Dave Eggers’s 2012 novel A Hologram for the King is a terse and clumsily elegiac peek into the mind of the obsolescent American everyman. The author’s Alan Clay has devoted a life to selling American-made wares and industrial good, but the book has him peddling a more abstract product (information technology) in a foreign land (Saudi Arabia). Struggling to finance his daughter’s college education, Alan is burdened by failed marriages and poor professional decisions, and all of his existential angst takes on a physical manifestation, in the form of a massive growth on the back of Alan’s neck. The globule between Alan’s shoulders might as well be the weight of the world as he attempts to sell a holographic video conferencing system, for use in a proposed economic development zone far out in the desert, to the King of Saudi Arabia. Alan has claimed an obscure connection to the king (he once met the man’s nephew) in order to finish the deal and restore his livelihood.

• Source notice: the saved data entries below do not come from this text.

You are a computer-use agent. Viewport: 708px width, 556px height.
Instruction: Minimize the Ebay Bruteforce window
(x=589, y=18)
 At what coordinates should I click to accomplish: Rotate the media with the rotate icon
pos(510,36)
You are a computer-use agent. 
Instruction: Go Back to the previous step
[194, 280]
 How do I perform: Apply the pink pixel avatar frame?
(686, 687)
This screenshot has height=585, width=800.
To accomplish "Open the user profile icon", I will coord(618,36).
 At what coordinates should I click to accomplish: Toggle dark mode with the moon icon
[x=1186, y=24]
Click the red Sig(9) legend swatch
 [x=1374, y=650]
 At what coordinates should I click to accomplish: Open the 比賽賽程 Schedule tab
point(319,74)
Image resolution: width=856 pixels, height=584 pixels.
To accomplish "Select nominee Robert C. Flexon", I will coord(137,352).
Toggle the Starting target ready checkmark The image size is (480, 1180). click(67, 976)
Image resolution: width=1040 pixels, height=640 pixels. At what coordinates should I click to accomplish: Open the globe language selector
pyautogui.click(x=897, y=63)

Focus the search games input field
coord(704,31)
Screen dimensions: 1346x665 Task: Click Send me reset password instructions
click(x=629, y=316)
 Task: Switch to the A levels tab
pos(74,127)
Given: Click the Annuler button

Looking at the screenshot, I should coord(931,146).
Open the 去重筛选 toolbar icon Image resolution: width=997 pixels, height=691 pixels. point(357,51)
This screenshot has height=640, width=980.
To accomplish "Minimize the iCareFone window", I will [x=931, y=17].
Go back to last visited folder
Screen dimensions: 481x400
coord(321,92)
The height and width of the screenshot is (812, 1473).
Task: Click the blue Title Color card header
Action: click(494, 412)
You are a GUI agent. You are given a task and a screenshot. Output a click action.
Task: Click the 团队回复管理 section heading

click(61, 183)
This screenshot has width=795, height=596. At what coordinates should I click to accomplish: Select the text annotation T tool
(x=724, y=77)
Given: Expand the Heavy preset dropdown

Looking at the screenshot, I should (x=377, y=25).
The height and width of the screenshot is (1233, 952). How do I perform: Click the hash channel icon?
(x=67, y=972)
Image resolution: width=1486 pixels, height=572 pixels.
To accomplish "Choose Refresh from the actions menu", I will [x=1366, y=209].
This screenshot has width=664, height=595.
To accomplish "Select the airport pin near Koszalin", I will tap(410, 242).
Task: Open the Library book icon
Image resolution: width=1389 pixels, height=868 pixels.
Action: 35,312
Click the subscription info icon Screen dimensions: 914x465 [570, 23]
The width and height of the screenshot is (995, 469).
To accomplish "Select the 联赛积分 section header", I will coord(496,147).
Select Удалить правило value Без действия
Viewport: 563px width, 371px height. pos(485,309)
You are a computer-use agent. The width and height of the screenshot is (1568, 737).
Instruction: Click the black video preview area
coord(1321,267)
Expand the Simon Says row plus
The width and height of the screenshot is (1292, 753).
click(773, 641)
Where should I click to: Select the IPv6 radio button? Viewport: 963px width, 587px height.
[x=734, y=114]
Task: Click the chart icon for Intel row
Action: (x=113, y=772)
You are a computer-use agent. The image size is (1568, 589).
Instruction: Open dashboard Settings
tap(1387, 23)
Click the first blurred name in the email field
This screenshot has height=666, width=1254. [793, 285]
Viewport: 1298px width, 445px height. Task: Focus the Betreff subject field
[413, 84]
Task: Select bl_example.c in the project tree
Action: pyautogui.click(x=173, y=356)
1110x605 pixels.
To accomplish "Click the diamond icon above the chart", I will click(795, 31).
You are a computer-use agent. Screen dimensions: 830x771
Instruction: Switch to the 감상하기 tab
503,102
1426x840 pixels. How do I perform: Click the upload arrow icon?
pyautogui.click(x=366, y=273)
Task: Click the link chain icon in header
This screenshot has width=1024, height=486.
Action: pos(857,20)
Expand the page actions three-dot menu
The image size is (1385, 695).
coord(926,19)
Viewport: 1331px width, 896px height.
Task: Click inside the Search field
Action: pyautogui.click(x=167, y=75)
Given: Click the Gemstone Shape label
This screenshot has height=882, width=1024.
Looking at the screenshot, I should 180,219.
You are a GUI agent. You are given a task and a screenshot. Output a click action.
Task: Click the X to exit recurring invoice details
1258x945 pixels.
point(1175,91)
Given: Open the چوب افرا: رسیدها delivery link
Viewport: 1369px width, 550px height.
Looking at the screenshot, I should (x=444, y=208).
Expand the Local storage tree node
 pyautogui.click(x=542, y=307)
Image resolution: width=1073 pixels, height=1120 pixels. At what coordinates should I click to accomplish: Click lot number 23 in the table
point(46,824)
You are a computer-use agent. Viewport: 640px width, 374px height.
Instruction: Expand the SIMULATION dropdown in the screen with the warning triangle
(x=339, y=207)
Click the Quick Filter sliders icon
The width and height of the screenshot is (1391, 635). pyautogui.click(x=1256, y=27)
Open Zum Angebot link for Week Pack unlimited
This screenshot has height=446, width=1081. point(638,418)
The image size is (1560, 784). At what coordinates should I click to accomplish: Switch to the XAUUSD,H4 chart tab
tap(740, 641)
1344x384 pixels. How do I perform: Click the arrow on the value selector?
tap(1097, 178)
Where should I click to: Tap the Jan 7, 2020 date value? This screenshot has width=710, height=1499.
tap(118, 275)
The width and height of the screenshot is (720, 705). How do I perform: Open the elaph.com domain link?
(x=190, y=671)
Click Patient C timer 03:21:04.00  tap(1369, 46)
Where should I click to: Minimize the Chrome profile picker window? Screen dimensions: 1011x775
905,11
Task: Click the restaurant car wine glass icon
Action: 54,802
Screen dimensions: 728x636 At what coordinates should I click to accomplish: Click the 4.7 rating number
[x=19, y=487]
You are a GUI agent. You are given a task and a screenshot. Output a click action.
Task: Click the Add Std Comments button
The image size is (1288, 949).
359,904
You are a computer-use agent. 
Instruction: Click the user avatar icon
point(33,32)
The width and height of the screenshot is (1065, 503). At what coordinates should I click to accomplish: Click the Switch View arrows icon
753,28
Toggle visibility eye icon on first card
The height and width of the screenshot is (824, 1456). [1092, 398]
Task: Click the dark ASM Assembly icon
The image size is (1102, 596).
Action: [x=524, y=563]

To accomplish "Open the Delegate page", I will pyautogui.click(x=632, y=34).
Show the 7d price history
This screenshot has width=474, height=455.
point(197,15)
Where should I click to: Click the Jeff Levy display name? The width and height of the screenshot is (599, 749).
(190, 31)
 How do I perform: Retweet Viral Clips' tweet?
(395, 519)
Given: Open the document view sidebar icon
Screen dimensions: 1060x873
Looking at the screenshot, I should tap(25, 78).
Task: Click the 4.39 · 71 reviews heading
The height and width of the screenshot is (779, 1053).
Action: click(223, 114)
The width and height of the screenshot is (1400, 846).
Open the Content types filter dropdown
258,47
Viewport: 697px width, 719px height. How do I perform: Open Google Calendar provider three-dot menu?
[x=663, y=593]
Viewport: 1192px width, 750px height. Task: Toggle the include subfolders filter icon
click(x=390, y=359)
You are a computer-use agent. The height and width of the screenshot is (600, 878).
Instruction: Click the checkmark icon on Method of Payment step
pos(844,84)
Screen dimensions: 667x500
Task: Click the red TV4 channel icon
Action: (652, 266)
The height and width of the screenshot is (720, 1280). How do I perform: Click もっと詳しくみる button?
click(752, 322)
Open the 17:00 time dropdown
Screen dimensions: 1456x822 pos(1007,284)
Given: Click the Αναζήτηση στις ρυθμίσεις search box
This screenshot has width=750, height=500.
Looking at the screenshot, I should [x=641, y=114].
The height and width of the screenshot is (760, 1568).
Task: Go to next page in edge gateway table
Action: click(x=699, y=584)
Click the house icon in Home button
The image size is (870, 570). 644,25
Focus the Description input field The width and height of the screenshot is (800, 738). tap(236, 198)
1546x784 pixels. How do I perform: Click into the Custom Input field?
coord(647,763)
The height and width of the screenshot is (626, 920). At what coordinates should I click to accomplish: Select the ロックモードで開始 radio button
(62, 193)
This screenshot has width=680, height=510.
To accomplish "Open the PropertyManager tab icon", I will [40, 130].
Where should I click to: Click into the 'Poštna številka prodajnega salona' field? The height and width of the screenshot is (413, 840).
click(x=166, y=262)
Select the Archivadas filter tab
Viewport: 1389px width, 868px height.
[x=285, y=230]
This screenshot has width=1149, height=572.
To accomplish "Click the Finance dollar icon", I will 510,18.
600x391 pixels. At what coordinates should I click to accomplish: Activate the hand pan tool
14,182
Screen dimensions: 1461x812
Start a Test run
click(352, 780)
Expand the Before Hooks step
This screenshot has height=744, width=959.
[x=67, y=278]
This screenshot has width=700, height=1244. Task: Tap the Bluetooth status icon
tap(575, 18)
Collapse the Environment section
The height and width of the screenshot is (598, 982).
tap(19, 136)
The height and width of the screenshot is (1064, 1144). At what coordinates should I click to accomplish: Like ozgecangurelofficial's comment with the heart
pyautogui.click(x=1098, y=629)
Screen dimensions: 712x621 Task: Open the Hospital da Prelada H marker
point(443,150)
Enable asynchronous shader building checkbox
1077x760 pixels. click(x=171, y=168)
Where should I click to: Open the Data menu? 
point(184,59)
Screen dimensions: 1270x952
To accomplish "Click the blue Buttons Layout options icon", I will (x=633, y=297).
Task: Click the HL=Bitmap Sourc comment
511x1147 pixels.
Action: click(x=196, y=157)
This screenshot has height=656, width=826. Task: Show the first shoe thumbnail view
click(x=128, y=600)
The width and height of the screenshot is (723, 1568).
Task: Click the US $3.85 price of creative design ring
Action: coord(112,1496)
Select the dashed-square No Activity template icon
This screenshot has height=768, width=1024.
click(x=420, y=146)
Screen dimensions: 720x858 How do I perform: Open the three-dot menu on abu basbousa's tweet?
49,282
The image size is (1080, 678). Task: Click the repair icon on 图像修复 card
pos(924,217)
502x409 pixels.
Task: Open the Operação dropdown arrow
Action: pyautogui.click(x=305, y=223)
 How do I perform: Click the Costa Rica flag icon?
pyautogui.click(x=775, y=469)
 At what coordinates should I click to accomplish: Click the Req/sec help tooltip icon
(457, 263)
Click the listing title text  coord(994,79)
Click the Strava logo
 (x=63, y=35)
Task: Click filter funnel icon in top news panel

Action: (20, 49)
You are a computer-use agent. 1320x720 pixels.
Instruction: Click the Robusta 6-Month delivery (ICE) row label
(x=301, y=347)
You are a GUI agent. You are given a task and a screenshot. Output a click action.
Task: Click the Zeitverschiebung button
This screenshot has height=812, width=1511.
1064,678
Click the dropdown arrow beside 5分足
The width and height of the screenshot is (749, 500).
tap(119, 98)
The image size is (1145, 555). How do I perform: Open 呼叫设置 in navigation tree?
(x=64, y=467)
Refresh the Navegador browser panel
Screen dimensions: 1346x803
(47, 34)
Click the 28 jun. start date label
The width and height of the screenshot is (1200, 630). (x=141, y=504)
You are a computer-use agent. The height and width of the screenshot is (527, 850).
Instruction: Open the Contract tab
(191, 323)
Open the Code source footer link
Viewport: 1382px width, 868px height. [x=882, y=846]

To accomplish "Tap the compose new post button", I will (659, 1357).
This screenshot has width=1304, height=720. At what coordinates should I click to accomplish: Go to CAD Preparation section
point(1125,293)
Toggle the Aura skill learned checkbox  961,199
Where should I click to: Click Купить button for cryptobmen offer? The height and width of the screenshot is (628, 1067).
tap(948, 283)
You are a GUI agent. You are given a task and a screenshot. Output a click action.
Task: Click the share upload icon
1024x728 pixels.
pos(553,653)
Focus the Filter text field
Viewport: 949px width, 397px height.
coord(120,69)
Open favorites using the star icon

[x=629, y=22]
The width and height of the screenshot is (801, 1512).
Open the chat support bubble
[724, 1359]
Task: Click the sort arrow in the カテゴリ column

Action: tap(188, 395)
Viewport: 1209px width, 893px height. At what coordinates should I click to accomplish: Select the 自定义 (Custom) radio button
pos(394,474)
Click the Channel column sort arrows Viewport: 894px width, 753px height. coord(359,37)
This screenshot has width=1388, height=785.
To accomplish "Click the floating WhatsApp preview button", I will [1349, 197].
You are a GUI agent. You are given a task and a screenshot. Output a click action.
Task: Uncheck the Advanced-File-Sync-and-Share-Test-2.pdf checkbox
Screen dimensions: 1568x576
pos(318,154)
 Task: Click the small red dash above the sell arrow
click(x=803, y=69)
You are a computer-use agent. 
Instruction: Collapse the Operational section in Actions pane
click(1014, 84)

Tom Tykwer’s adaptation of A Hologram for the King is remarkably faithful, except in how it rather boldly transforms Eggers’s drama into a broad comedy. The film opens with a dream that plays like a bad commercial: To the tune of the Talking Heads’s “Once in a Lifetime,” Alan mocks the state of the American dream, watching his house and car disappear in poofs of purple smoke as he rides an endless rollercoaster. Though the film’s Alan Clay (Tom Hanks) remains a failure, he also remains a chipper salesman, leading his cadre of IT lackeys through the relentless obfuscation of the Saudi bureaucracy with a slightly demented plastered smile and can-do spirit.
Alan’s manic behavior is part and parcel with Tykwer’s approach to the material. Rather than heightening the sensation of being a stranger in a strange land, the filmmaker emphasizes the routine of Alan’s sojourn. In aggressively cut sequences, Alan greets a hotel concierge, empties piles of sand from his shoes, and retreats to a bottle of hooch illicitly obtained from a horny and free-spirited Dane (Sidse Babett Knudsen). After nights spent writing drunken emails to his daughter (Tracey Fairaway), Alan oversleeps and hires an English-speaking driver, Hakeem (Dhaffer L’Abidine), to take him from the city out into an undeveloped future city. At every turn, potentially striking images (a drive through a pilgrimage to Mecca, a large black banquet tent in the desert) seem flat and mundane.
The film always seems to be rushing through scenes in order to advance Alan’s story, but aside from a few visits to a soulful and beguiling female doctor (Sarita Choudhury), Tykwer only ever leads us to further distractions. There’s a bacchanalian party at the Finnish embassy, a trip to Hakeem’s family home, and a series of flashbacks to Alan’s divorce proceedings and his failed efforts to keep Schwinn manufacturing bicycles in America. These lurches made some sense in Eggers’s novel, as the author presented a constellation of people that Alan has disappointed, but neither Tykwer nor Hanks prove to be very invested in exploring the middle-class American psyche through Alan’s failings as a businessman and a father. Instead, every moment of levity in Eggers’s book becomes an opportunity for a goofy flight of whimsy. Tykwer’s better work (Run Lola Run, Heaven) arrives at its considerable style in the editing room, but A Hologram for the King’s busy structure feels like a flailing attempt to distract from the film’s slurry of mismatched tonal conceits.
Ultimately, the result plays out like a confused comedy of manners, set in a restrictive society, but populated by characters who represent a cosmopolitan mélange of cultural influences. Most of the film’s Saudi characters were educated in the West and seem casually impatient with their country’s strict laws regarding women and indecent behavior. Tykwer occasionally attempts to toss a note of discontent into the film’s cautiously optimistic globalized vision, but these efforts are haphazard. A Hologram for the King has no responsibility to present a rigorous portrayal of Saudi life, but the film is frustratingly disengaged from its setting. It smiles broadly through a maelstrom of economic upheaval as it arrives at its pat, happy ending, where the film becomes a sort of Eat Pray Love for the vanishing middle-class businessman.